To understand why the House’s proposal goes too far, recall the economists’ &uot;law of diminishing returns&uot;: As you keep working harder to reach a goal, your efforts become less effective after a certain point. It’s just a fancy rewrite of the old saw about low-hanging fruit.

Well, the North Dakota Legislature and the Minnesota Senate both picked that fruit and left the bottom part of the tree pretty bare. Both bodies took action to restrict easy access to the chemical ingredients of meth. In North Dakota, the new law helps farmers buy locks for their anhydrous ammonia tanks; in Minnesota, the Senate action would put pseudoephedrine-containing pills behind pharmacy counters and make pharmacists log customers’ purchases.

STUDY MATERIAL.
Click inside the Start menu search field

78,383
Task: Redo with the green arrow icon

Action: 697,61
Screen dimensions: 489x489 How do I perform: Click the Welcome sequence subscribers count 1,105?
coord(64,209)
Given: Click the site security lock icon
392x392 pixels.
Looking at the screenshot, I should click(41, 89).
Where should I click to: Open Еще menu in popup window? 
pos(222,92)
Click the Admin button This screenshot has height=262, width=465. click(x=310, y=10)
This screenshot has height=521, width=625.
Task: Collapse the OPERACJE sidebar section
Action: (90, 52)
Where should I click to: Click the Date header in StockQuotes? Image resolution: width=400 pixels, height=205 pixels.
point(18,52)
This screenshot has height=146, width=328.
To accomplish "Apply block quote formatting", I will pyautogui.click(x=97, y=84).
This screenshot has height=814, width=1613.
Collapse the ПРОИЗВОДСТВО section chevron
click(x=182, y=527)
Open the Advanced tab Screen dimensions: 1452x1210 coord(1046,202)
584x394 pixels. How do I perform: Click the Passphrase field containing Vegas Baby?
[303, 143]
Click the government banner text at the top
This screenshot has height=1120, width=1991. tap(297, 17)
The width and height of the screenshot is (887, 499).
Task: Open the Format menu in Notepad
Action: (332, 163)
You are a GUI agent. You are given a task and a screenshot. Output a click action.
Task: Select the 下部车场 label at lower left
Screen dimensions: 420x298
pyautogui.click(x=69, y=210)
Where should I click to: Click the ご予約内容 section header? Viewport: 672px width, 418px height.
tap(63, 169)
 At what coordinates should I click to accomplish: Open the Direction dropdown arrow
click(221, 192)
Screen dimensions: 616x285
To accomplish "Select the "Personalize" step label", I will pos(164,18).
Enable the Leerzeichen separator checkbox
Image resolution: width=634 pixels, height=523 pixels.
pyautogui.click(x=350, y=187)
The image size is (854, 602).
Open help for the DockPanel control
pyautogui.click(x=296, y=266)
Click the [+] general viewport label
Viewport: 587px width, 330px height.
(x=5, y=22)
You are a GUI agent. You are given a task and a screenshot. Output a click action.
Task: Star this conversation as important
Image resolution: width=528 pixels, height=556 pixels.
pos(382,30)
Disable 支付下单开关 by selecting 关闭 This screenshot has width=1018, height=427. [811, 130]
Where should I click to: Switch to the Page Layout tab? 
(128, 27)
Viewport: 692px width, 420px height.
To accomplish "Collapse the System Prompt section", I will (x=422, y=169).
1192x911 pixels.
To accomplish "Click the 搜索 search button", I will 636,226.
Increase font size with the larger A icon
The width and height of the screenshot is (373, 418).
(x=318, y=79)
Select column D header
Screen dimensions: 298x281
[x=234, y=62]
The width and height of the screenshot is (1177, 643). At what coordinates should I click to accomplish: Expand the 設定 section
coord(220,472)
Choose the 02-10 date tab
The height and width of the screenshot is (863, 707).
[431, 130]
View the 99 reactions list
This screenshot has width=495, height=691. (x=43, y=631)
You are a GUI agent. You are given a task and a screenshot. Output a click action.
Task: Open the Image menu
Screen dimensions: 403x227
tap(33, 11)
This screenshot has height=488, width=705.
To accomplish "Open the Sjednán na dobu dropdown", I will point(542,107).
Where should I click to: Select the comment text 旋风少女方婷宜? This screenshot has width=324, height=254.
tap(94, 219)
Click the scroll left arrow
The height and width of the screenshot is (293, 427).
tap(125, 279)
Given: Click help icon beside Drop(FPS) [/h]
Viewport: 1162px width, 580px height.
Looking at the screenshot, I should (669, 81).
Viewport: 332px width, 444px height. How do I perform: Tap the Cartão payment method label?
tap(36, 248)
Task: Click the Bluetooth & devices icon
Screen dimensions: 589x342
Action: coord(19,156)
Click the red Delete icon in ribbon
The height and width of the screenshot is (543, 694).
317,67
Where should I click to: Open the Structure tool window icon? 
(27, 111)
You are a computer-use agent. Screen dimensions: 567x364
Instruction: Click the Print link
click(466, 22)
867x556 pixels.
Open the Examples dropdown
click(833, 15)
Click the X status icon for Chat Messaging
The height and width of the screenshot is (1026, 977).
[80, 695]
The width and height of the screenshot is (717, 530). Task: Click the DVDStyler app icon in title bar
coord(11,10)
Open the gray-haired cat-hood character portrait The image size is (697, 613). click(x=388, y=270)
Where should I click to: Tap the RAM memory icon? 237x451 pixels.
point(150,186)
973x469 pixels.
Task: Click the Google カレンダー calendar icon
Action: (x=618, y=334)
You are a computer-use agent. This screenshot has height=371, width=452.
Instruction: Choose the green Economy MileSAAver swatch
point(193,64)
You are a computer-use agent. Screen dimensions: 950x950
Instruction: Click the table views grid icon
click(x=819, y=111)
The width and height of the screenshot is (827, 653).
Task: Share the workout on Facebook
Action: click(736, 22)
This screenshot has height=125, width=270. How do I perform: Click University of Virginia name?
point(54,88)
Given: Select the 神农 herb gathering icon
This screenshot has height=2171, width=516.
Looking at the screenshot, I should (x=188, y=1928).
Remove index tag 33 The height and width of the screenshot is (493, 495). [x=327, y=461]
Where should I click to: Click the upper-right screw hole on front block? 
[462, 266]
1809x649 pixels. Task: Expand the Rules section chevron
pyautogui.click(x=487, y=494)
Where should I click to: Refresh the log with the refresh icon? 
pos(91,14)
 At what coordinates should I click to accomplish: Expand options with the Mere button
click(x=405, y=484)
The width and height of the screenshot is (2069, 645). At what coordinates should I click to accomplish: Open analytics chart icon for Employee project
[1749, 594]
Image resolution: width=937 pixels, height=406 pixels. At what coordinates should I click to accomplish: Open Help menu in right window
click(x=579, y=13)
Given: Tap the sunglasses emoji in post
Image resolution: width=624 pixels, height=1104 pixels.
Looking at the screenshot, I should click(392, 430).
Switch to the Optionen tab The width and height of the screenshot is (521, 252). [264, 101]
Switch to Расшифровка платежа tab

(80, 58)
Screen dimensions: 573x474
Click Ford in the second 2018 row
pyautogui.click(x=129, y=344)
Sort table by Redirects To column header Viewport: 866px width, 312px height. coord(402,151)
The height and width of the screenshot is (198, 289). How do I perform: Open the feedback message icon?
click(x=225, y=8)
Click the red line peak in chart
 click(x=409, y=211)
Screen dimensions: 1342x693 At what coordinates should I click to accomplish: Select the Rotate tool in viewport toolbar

WHAT TO DO.
**a)** In the passage on restricting meth ingredients, what does the new North Dakota law help farmers buy?
**b)** Resume the passage on restricting meth ingredients after its last sentence.

ANSWERS TO THE EXERCISES.
**a)** Locks for their anhydrous ammonia tanks.

**b)**
Both of these actions throw barriers across meth makers’ once-easy access to ingredients. In the cold tablets’ case, the Senate proposal also recognizes that a meth addiction is hard to hide. Addicts need many pills to make a little meth. That, coupled with the havoc the drug wreaks on addicts’ looks and behavior, turns the pharmacists’ scrutiny and logs into powerful deterrents and law-enforcement tools.

Add all this to the fact that about 80 percent of the meth in Minnesota comes from major labs outside the state, and you’ve got a law that would terribly inconvenience hundreds of thousands of Minnesotans to stop the illegal actions of a relative few.

Legislatures, like people, should be reasonable. The Minnesota House became unreasonable in its zeal to combat meth. The House should recognize its error and adopt the Senate’s bill, which is neither a nuke nor a peashooter but an appropriately sized elephant gun.